**EXERCISE DETAILS**
Return every record exactly as it appears. Leave nothing out.

**SUPPLIED DATA**
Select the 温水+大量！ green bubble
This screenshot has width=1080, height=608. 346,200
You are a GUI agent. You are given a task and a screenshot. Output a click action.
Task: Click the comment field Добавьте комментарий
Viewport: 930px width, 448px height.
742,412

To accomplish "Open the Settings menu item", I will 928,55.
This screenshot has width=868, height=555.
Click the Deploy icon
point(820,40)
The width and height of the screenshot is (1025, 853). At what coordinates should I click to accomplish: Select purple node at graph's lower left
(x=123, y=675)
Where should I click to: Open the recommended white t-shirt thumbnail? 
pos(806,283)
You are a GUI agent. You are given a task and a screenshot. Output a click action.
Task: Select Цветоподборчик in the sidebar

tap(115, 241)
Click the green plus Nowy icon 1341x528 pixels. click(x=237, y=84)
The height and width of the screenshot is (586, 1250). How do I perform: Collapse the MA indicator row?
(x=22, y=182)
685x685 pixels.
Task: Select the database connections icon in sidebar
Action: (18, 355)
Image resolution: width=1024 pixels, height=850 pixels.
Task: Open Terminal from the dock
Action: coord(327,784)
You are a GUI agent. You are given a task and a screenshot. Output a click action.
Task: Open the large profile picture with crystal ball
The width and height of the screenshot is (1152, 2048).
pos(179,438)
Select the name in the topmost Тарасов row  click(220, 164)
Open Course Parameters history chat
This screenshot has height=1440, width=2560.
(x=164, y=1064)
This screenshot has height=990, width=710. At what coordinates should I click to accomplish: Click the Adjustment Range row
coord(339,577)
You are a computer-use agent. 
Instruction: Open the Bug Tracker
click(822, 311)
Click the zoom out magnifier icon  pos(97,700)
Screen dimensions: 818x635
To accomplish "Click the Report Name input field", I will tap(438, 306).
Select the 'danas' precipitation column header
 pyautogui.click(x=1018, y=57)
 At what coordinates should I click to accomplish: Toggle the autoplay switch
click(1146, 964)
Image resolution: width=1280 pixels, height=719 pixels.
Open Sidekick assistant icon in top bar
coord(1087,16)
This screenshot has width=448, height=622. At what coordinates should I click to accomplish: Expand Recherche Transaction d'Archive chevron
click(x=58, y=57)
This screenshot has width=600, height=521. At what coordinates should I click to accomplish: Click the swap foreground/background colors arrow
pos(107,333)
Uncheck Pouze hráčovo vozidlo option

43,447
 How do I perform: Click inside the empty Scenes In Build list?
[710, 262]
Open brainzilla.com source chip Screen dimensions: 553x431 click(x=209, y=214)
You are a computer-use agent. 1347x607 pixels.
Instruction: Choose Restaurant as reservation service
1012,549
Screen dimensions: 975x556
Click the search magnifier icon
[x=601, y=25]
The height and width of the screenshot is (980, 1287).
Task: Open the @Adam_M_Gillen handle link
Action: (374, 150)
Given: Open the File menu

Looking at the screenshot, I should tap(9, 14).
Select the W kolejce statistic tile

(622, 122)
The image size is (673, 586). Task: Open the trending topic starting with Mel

**TASK ANSWER**
Select the 温水+大量！ green bubble
This screenshot has width=1080, height=608. 346,200
You are a GUI agent. You are given a task and a screenshot. Output a click action.
Task: Click the comment field Добавьте комментарий
Viewport: 930px width, 448px height.
742,412

To accomplish "Open the Settings menu item", I will 928,55.
This screenshot has width=868, height=555.
Click the Deploy icon
point(820,40)
The width and height of the screenshot is (1025, 853). At what coordinates should I click to accomplish: Select purple node at graph's lower left
(x=123, y=675)
Where should I click to: Open the recommended white t-shirt thumbnail? 
pos(806,283)
You are a GUI agent. You are given a task and a screenshot. Output a click action.
Task: Select Цветоподборчик in the sidebar

tap(115, 241)
Click the green plus Nowy icon 1341x528 pixels. click(x=237, y=84)
The height and width of the screenshot is (586, 1250). How do I perform: Collapse the MA indicator row?
(x=22, y=182)
685x685 pixels.
Task: Select the database connections icon in sidebar
Action: (18, 355)
Image resolution: width=1024 pixels, height=850 pixels.
Task: Open Terminal from the dock
Action: coord(327,784)
You are a GUI agent. You are given a task and a screenshot. Output a click action.
Task: Open the large profile picture with crystal ball
The width and height of the screenshot is (1152, 2048).
pos(179,438)
Select the name in the topmost Тарасов row  click(220, 164)
Open Course Parameters history chat
This screenshot has height=1440, width=2560.
(x=164, y=1064)
This screenshot has height=990, width=710. At what coordinates should I click to accomplish: Click the Adjustment Range row
coord(339,577)
You are a computer-use agent. 
Instruction: Open the Bug Tracker
click(822, 311)
Click the zoom out magnifier icon  pos(97,700)
Screen dimensions: 818x635
To accomplish "Click the Report Name input field", I will tap(438, 306).
Select the 'danas' precipitation column header
 pyautogui.click(x=1018, y=57)
 At what coordinates should I click to accomplish: Toggle the autoplay switch
click(1146, 964)
Image resolution: width=1280 pixels, height=719 pixels.
Open Sidekick assistant icon in top bar
coord(1087,16)
This screenshot has width=448, height=622. At what coordinates should I click to accomplish: Expand Recherche Transaction d'Archive chevron
click(x=58, y=57)
This screenshot has width=600, height=521. At what coordinates should I click to accomplish: Click the swap foreground/background colors arrow
pos(107,333)
Uncheck Pouze hráčovo vozidlo option

43,447
 How do I perform: Click inside the empty Scenes In Build list?
[710, 262]
Open brainzilla.com source chip Screen dimensions: 553x431 click(x=209, y=214)
You are a computer-use agent. 1347x607 pixels.
Instruction: Choose Restaurant as reservation service
1012,549
Screen dimensions: 975x556
Click the search magnifier icon
[x=601, y=25]
The height and width of the screenshot is (980, 1287).
Task: Open the @Adam_M_Gillen handle link
Action: (374, 150)
Given: Open the File menu

Looking at the screenshot, I should tap(9, 14).
Select the W kolejce statistic tile

(622, 122)
The image size is (673, 586). Task: Open the trending topic starting with Mel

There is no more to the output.